Sin esa información, una campaña puede parecer exitosa por la cantidad de contactos y, sin embargo, estar generando oportunidades poco valiosas.
No todo debe medirse con ventas inmediatas
Otro error frecuente es exigir que todas las acciones generen una conversión directa.
Una campaña dirigida a una persona que recién descubre una necesidad no debería evaluarse exactamente igual que una campaña destinada a alguien que busca contratar en ese momento.
Para una audiencia que está descubriendo, pueden ser relevantes:
- el alcance calificado;
- las reproducciones;
- las interacciones;
- las nuevas visitas;
- o el crecimiento de las búsquedas de marca.
Para una audiencia que está considerando, pueden ser importantes:
- las visitas a páginas clave;
- la lectura de contenidos;
- el regreso al sitio;
- las microconversiones;
- y las conversiones asistidas.
Para una audiencia con intención de actuar, sí corresponde analizar:
- consultas;
- ventas;
- tasa de conversión;
- costo por lead;
- calidad de los contactos;
- y rentabilidad.
Evaluar todas las etapas solamente por ventas inmediatas es medirlas con un criterio que no siempre corresponde a su función. El propio marco lo describe como juzgar a un pez por su capacidad para trepar un árbol.

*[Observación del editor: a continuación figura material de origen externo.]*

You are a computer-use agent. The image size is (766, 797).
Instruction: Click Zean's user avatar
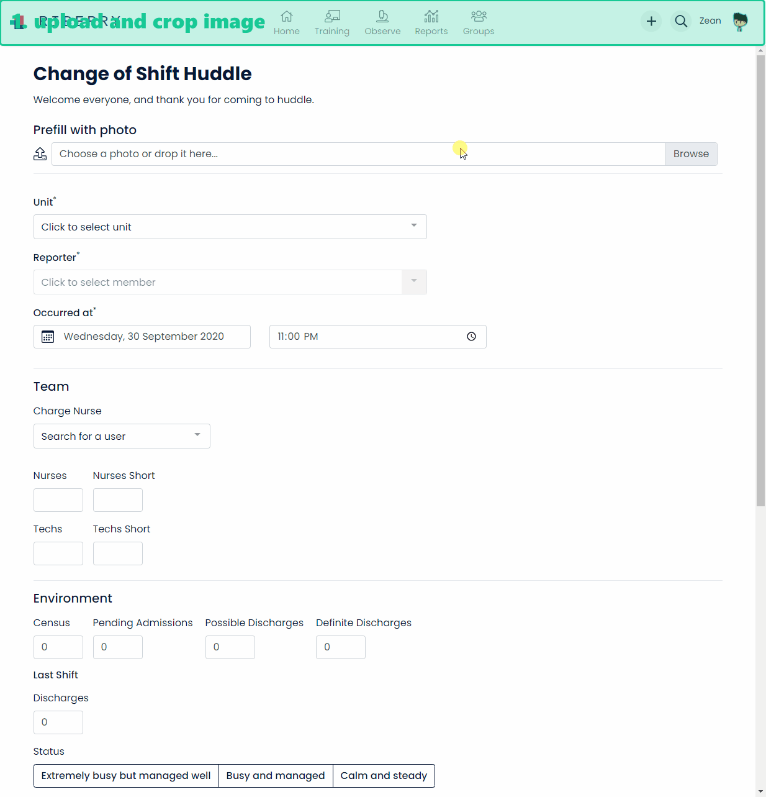point(740,21)
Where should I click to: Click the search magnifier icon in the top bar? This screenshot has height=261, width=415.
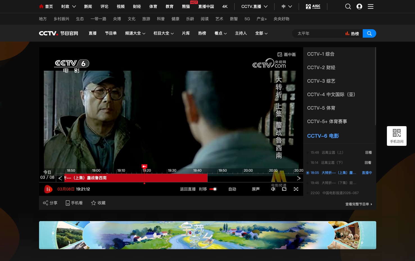pyautogui.click(x=348, y=6)
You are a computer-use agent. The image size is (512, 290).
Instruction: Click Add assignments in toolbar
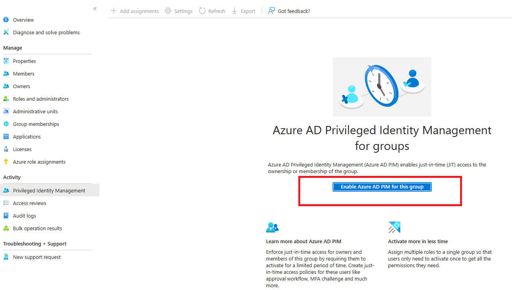135,11
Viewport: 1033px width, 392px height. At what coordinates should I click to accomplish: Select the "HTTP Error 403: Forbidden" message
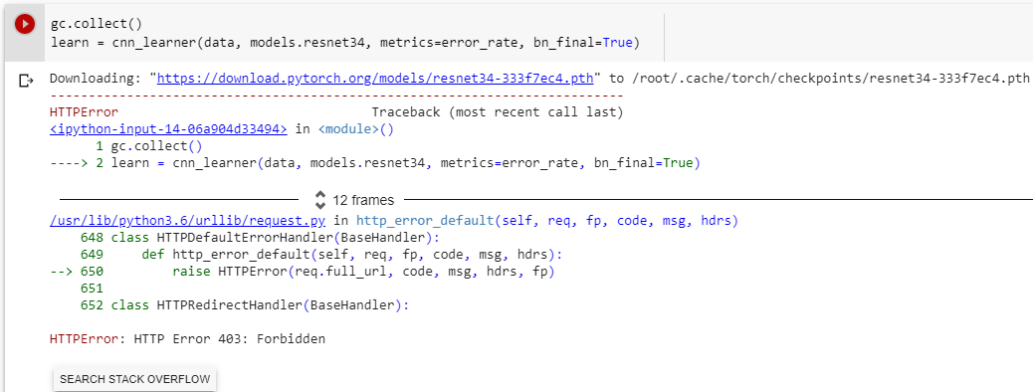[x=229, y=339]
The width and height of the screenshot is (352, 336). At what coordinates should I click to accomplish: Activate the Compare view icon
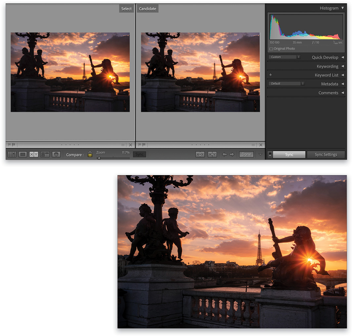[x=33, y=154]
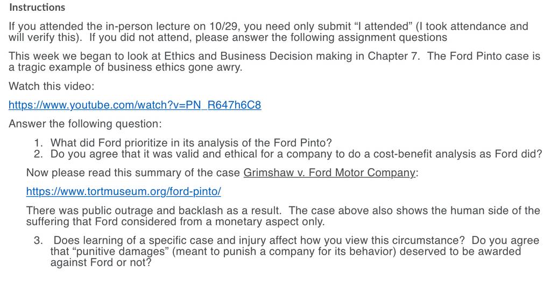Click the list number 1 marker
Viewport: 551px width, 285px height.
[x=38, y=142]
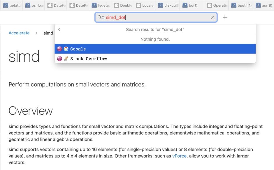Clear the simd_dot search text

pyautogui.click(x=213, y=17)
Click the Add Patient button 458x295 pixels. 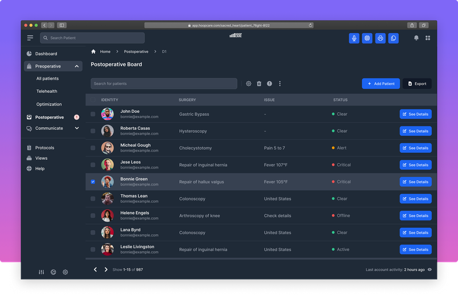381,84
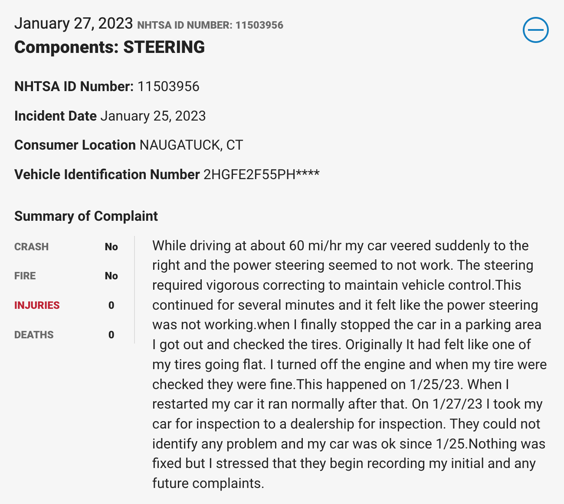This screenshot has height=504, width=564.
Task: Click the red INJURIES label
Action: pyautogui.click(x=37, y=305)

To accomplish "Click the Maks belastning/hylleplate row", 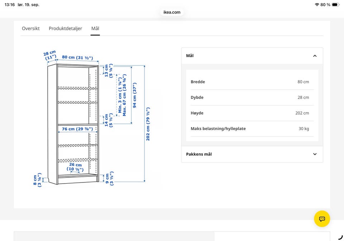I will [x=252, y=129].
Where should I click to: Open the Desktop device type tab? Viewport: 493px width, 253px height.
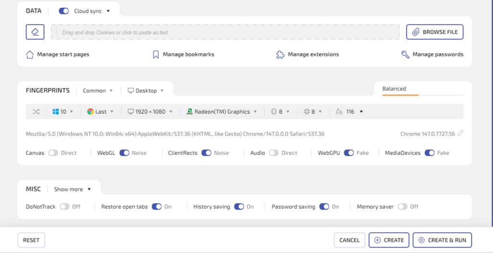point(145,91)

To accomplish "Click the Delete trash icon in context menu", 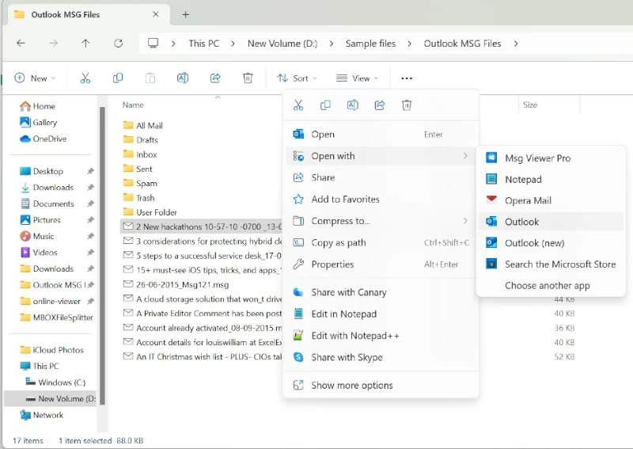I will point(407,105).
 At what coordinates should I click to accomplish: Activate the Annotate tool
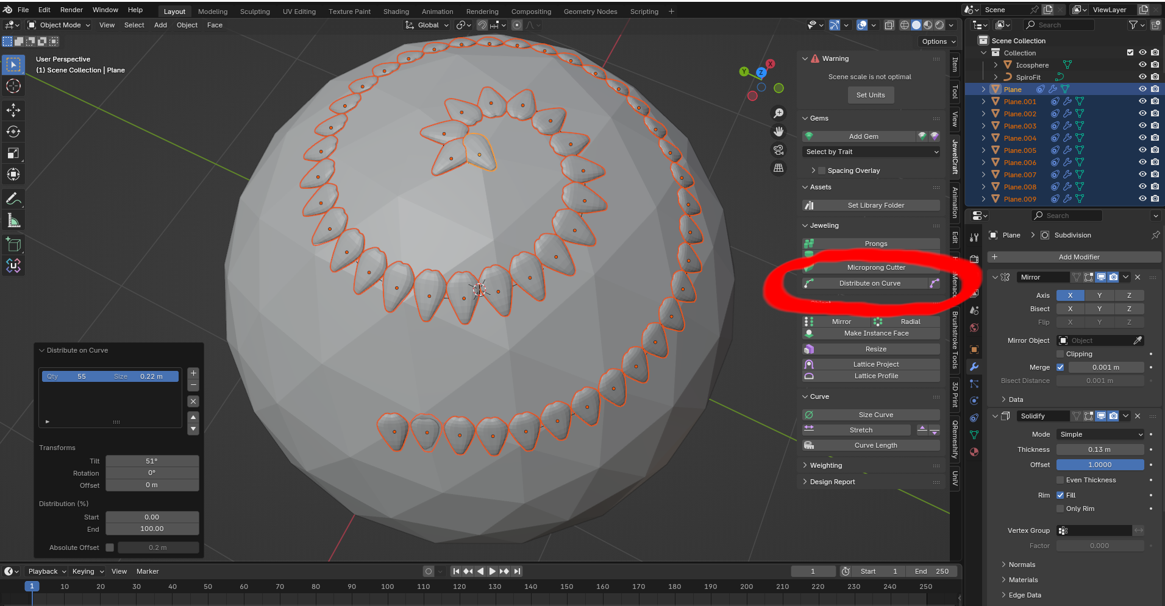[x=13, y=199]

Mi manera de trabajar: comprender antes de recomendar
Por eso, mi trabajo no comienza eligiendo una campaña.
Comienza comprendiendo.
Comprender
Analizar el negocio, su propuesta, el mercado, la competencia y sus objetivos.
Identificar
Reconocer las intenciones, necesidades y búsquedas de las personas que pueden convertirse en clientes.
Preparar
Revisar que el sitio, los mensajes, las páginas de destino y los canales de contacto puedan sostener la campaña.
Activar
Diseñar y ejecutar acciones publicitarias en Google, Meta u otros canales según la oportunidad detectada.
Medir y mejorar
Interpretar los datos, evaluar la calidad de los resultados y transformar la información en decisiones concretas.
Una buena estrategia de análisis no debería terminar entregando un conjunto de números. Debería producir conclusiones, acciones recomendadas y una estimación del impacto que esas decisiones pueden generar en el negocio.
Esta forma de trabajo se aplica de manera diferente según cada empresa, su mercado y sus objetivos. En la sección de proyectos realizados muestro algunos casos en los que la estrategia incluyó sitio web, campañas, contenidos y medición.
La publicidad es una parte del proceso
Invertir en publicidad digital puede acelerar el crecimiento de una empresa, ampliar su visibilidad y generar nuevas oportunidades comerciales.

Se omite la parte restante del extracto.